Ömer Öngüt = Kendilerine yakıcı bir azap gelmezden önce kavmini uyar diye Nuh'u kendi kavmine gönderdik.
Şaban Piriş = Kendilerine acı bir azap gelmeden önce kavmini uyar diye Nuh’u kavmine göndermiştik.
Sadık Türkmen = Şüphesiz biz Nuh’u, “Kendilerine acı bir azap yetişmeden önce, halkını uyar” diye kavmine gönderdik.
Seyyid Kutub = Milletine can yakıcı bir azab gelmezden önce onları uyar diye Nuh'u milletine peygamber olarak gönderdik.
Suat Yıldırım = Biz Nûh’u kendi milletine peygamber olarak gönderip: "Gayet acı bir azap başlarına gelip çatmadan önce halkını uyar!" dedik.
Süleyman Ateş = Biz Nûh'u kavmine gönderdik: "Onlara acı bir azâb gelmezden önce kavmini uyar," diye.

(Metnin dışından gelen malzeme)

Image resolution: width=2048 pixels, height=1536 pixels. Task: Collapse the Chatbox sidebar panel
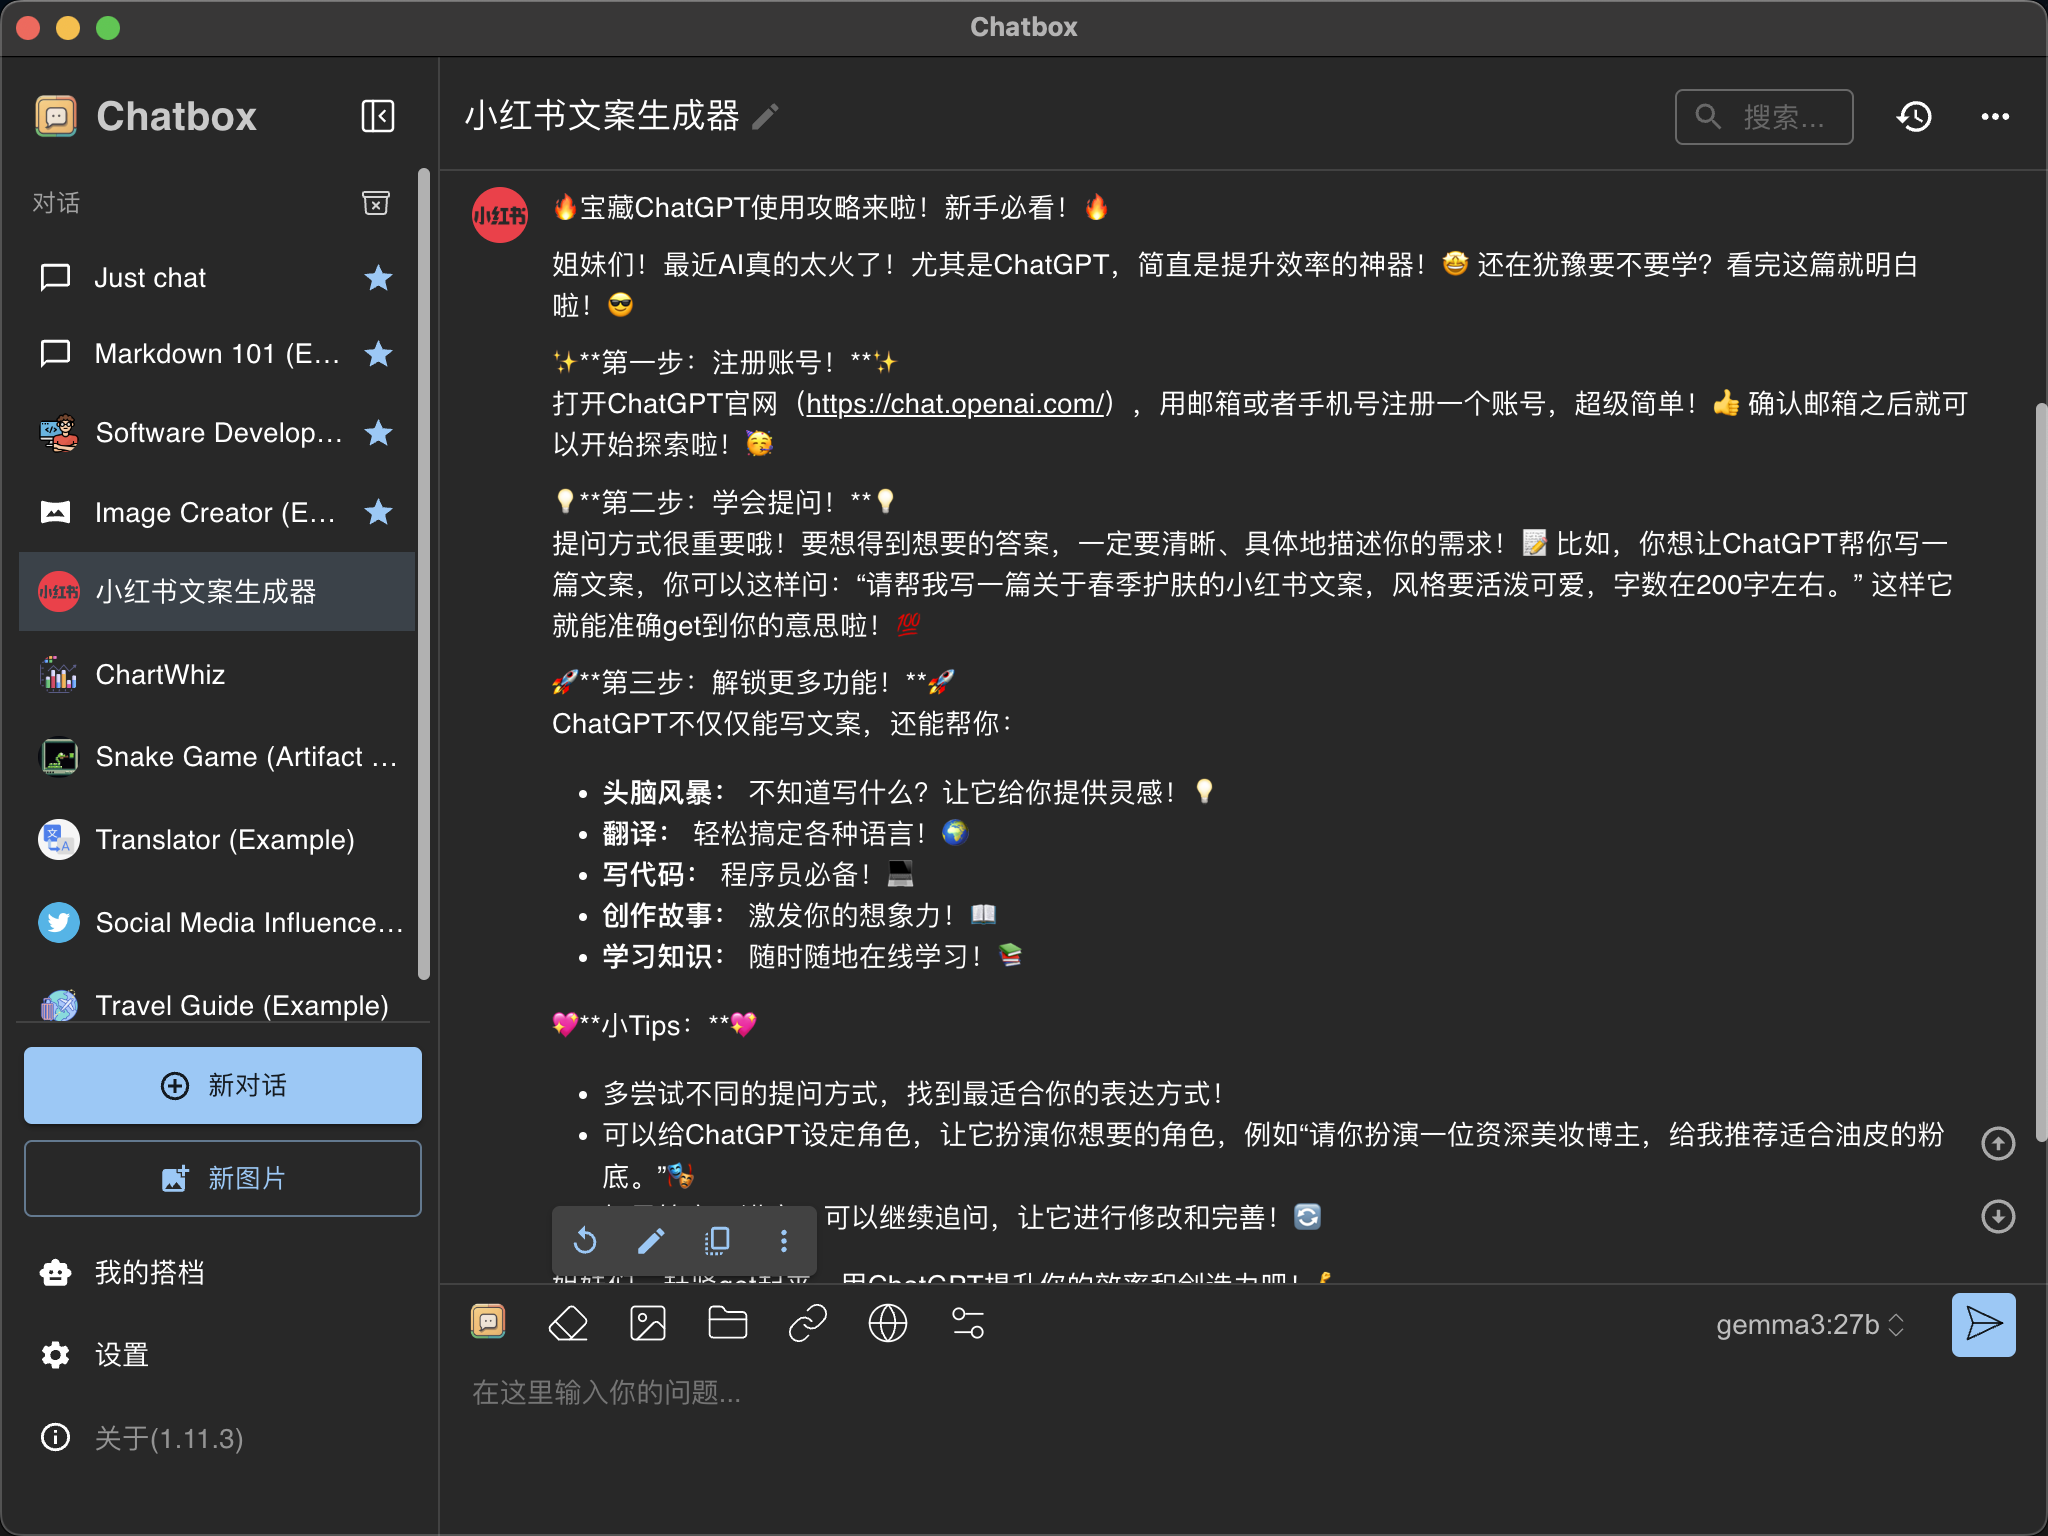pos(377,116)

Tefhim-ul Kuran = Hiç şüphesiz, biz Nuh'u; «Kavmini, onlara acı bir azab gelmeden evvel uyarıp korkut» diye kendi kavmine (peygamber olarak) gönderdik.
Ümit Şimşek = 'Başlarına acı bir azap gelmeden önce onları uyar' diye, Biz Nuh'u kavmine gönderdik.
Yaşar Nuri Öztürk = Biz, Nûh'u, "Toplumunu, kendilerine korkunç bir azap gelmeden önce uyar!" diye kavmine gönderdik.
İskender Ali Mihr = Muhakkak ki Biz, Hz. Nuh’u kendi kavmine: “Kavmini onlara, elîm azap gelmeden önce uyar.” diye (resûl olarak) gönderdik.
İlyas Yorulmaz = Acıklı bir azap gelmeden önce kavmini uyar diye, Nuh’u kendi toplumuna elçi olarak gönderdik.